Set down exactly, from the records below, the line with "Nariai (403, 277)" through the line with "[Pagrindinis diskusijų puslapis] (512, 152)", and nothing else.

Data →
__________

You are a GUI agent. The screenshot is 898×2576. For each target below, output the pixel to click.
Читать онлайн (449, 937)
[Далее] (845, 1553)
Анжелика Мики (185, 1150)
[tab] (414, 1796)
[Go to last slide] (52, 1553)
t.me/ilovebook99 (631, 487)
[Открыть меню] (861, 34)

__________

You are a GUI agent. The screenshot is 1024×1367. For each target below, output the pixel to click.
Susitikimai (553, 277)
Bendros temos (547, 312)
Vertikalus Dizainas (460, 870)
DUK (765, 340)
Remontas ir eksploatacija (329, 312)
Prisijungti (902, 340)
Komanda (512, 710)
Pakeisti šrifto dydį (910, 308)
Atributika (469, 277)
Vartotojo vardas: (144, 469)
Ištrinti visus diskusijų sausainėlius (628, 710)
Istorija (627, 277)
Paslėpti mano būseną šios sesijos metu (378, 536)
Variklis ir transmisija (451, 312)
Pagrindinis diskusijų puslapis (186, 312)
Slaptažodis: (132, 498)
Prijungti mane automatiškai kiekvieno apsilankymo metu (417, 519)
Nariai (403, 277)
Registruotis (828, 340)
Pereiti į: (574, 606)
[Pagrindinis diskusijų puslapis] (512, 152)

__________

Response →
Nariai (403, 277)
Registruotis (828, 340)
Pereiti į: (574, 606)
[Pagrindinis diskusijų puslapis] (512, 152)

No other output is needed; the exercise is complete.